I’m talking to you, Mandy Oaklander!

Regarding the new low carb vs low fat study, she writes: “Popular diets are pretty much the same for weight loss, study finds.

Effects of low-carbohydrate and low-fat diets: a randomized control trial (Bazzano et al., 2014)

Further, “An earlier study in Annals of Internal Medicine did find that low-carb dieters lost slightly more weight than low-fat dieters after one year. The study today reached similar conclusions, but the differences in weight loss were not significant.”

Perhaps Mandy just doesn’t realize there’s a difference between significant, as in “meaningful,” and significant, as in “P<0.05.”  Pro-tip: you can tell them apart relatively easily, because the latter is usually accompanied by a cute little asterisk.  For example, the differences in weight loss were quite statistically significant (P<0.05):

Bazzano BW
She goes on to say “After a year follow-up, some of those pounds crept back for people on both diets…”

To that I say: yeah, but fat mass continued to decline in those on the low carb diet, meaning some of that weight re-gain was muscle:

Bazzano FM

So, between 6 and 12 months, carbs and calories were creeping up in the LC group, yet fat mass was still declining.  Perhaps this way of eating improved their metabolism, or restored the ability to effectively partition nutrients.

***in real-time: at this point, I realize that Mandy was actually talking about the other study, which she was covering accurately.  Sorry, Mandy!***

Bazzano PA

…so maybe the low-carb (LC) diet improved muscle mass because it was also high protein? …perhaps, but 19% vs 24% (71 vs 85 grams) isn’t a very big difference.  Alternatively, since the LC group really just maintained absolute protein intake (86 grams at baseline, 85 at month 12), whereas low-fat (LF) dieters decreased (86 grams at baseline, 71 at 12 months); perhaps this is why LF lost muscle mass..?  Still, those changes in protein intake are small, and I think people can be too quick to chalk up the benefits of LC to “high protein.”

WORK INSTRUCTION
Continue the blog post about the low-carb versus low-fat diet study from the point where it stops.

ENTRIES SUPPLIED

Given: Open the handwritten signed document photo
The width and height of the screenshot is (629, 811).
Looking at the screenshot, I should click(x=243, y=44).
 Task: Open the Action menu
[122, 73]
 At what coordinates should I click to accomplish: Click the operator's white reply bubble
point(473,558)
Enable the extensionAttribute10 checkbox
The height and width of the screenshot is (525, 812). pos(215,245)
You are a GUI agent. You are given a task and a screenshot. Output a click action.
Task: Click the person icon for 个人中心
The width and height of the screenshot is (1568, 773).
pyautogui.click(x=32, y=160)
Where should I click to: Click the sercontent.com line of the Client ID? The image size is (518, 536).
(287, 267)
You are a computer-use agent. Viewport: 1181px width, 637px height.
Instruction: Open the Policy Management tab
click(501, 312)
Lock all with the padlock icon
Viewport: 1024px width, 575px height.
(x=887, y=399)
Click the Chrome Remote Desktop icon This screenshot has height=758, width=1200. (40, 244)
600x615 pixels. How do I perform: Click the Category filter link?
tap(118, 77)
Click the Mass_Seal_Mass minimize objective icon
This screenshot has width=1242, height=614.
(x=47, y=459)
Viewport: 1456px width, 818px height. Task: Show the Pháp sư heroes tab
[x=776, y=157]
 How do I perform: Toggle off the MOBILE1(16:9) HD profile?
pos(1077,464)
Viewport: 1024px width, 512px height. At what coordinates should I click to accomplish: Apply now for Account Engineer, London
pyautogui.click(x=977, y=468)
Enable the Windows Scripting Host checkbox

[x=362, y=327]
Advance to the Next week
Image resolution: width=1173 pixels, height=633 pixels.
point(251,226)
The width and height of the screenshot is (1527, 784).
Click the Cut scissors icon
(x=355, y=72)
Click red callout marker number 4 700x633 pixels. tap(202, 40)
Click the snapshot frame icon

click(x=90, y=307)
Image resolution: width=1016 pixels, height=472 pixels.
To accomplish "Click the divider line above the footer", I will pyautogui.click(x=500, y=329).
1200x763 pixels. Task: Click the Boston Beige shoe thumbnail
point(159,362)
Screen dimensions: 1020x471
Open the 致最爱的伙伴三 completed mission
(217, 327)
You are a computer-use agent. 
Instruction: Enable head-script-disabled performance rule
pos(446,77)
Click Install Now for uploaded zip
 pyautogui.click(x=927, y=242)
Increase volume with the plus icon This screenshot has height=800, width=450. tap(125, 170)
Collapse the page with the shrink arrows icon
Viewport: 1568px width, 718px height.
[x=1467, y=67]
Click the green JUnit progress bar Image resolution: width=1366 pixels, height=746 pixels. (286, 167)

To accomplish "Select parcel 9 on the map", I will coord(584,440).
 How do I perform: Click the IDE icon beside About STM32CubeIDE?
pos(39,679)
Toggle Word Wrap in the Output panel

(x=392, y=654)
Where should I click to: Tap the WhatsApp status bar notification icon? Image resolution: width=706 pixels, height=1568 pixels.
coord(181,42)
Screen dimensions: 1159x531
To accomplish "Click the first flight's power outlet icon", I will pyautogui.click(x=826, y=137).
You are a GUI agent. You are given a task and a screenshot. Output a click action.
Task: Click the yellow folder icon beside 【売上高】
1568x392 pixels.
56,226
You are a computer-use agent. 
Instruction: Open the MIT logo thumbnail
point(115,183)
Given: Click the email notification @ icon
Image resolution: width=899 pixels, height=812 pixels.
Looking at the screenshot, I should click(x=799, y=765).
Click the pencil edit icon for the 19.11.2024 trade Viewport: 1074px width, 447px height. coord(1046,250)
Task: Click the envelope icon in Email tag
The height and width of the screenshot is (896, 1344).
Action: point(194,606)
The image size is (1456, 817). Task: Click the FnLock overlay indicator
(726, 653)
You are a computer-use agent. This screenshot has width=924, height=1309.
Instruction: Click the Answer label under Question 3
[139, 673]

ANSWER TO THE PROBLEM
In sum, this is actually one of the more “pro” LC studies.  And it wasn’t even a huge difference in carbs: 198 vs 127 grams/d at month 12 (54% vs 34%).  Big difference in fat mass; and CRP, a marker of inflammation, even declined in the LC group.

Low fat diet advocates have been giving me headaches for years… the low fat diet caused headaches (P<0.05):

Adverse Events 1

 

 

Adverse Events 2

The study Mandy was actually talking about: Comparison of weight loss among named diet programs in overweight and obese adults: a meta-analysis (Johnston et al., 2014)

It was a meta-analysis, which is just about the only type of study capable of taking down LC.

 

 

…but at least it had this cool chart (modified):

cool chart (modified)

cool chart (modified)

 

*ugh* scientists

crap

The macro’s in “Low fat” overlap with “Moderate,” implying “Low carb” is “EXTREME”  …the authors’ bias is subtle, I’ll give ‘em that, but I’m getting too old for this.

Dear Obesity Researchers,

If you want to design a study showing a low fat diet is as good as low carb for fat loss, here’s your best bet: recruit young, exercise-tolerant overweight patients who aren’t on any meds.  PROOF (see Ebbeling study).  Or find 10 similar ones and write up a pro-LF meta.

If you want to show low carb is better, recruit patients with obesity.